Full-scale nanopore system and fractal characteristics of clay-rich lacustrine shale combining FE-SEM, nano-CT, gas adsorption and mercury intrusion porosimetry

Abstract

Shale pore structures and irregularities are significant for gas adsorption and interstifial flow. High complexity and nonuniformity, wide pore scales, and multiple morphology hinder the thorough characterization of multi-scale pore structure and heterogeneity in shales. In this work, the geochemistry, pore structure and fractal characteristics of the Upper Cretaceous Nenjiang shale in the Songliao Basin of NE China were investigated, combining geochemistry experiments, physical property analysis, FE-SEM and nano-CT image observation, CO2/N2 gas adsorption, mercury intrusion porosimetry, and methane methane sorption analysis. The results show that the Nenjiang shales are low-mature (Ro of 0.55%–0.93%) and rich in organic matters (OMs) and clays. The size diameters of shale pores are generally distributed in sizes of 0.3–0.8, 1.4–4.5, 80–600 nm and 10–80 μm. Shale pores have strong heterogeneity and complexity, good connectivity and openness, mainly with inkbottle- and slit-shapes.
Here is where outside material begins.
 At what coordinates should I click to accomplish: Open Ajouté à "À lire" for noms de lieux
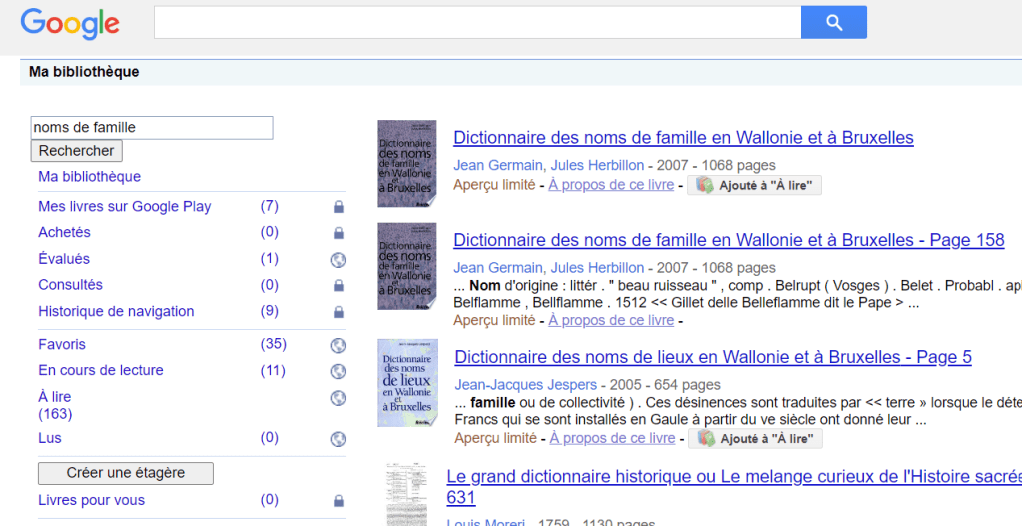755,439
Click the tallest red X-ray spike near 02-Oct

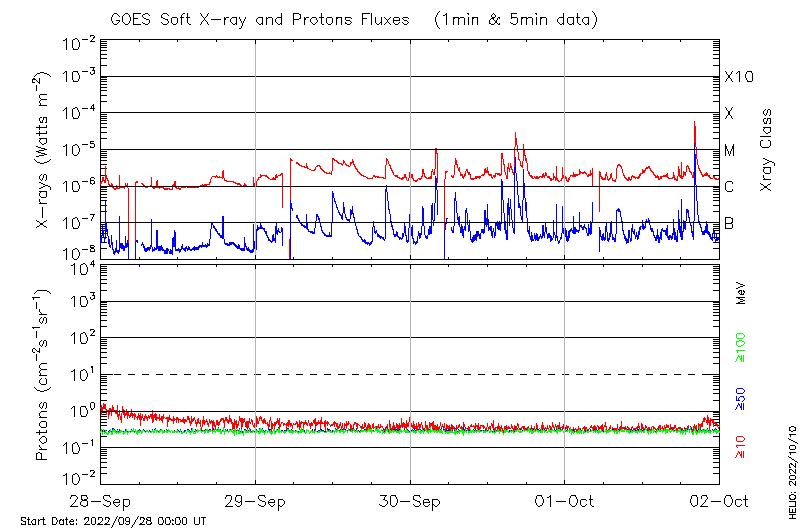(x=694, y=124)
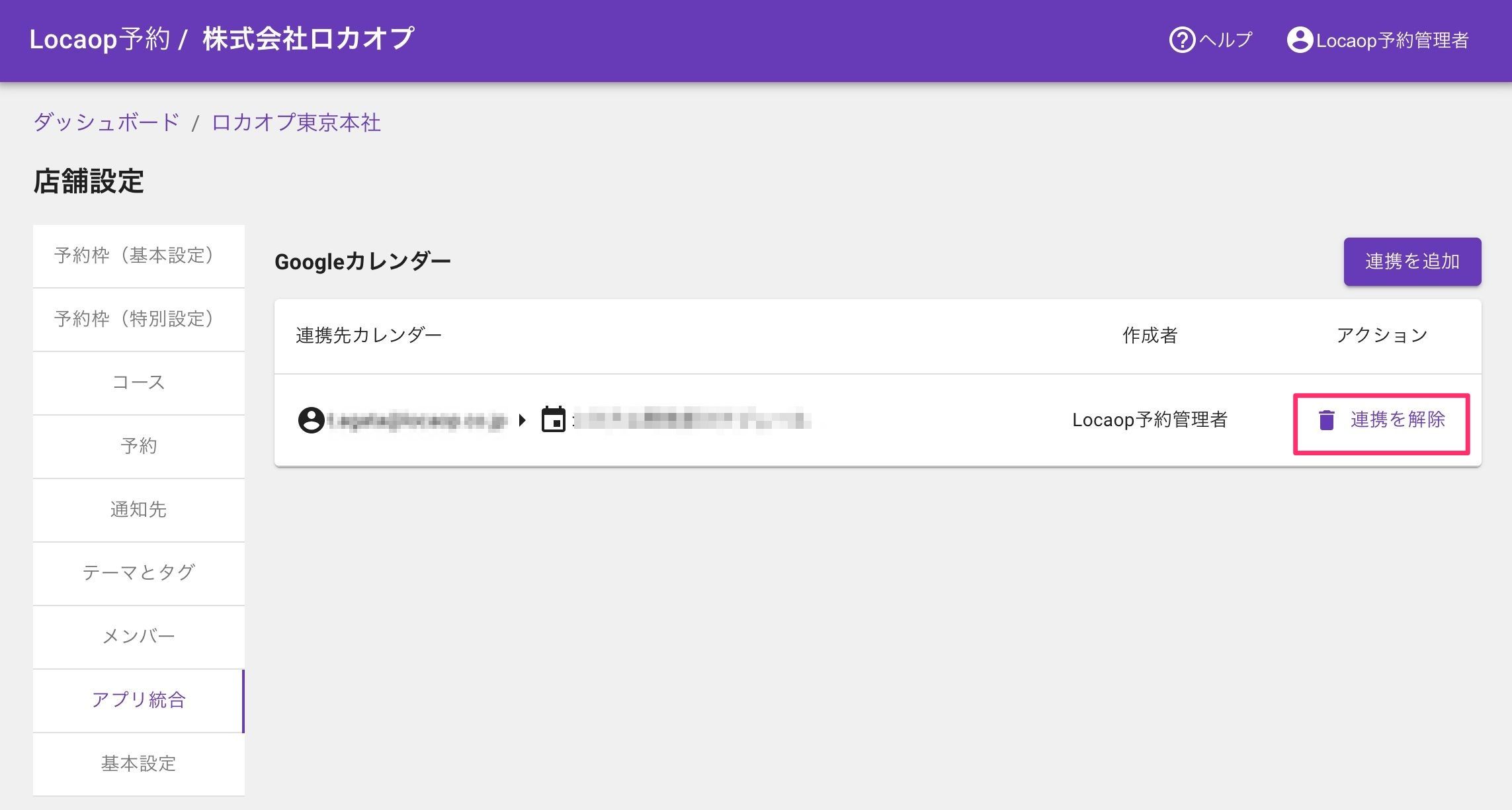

Total pore volume (PV) is positive correlate with specific surface area (SSA), porosity and permeability, but negative correlate with the average pore size. The development of micro-, meso-, and macro-pores were dominated by the contents of OM, clays, and quartz, respectively. Positive correlations were found among fractal dimension, contents of OMs and clays, total PV, SSA, and methane adsorption capacity, which would provides better understanding on reservoir assessment and shale gas storage capacity.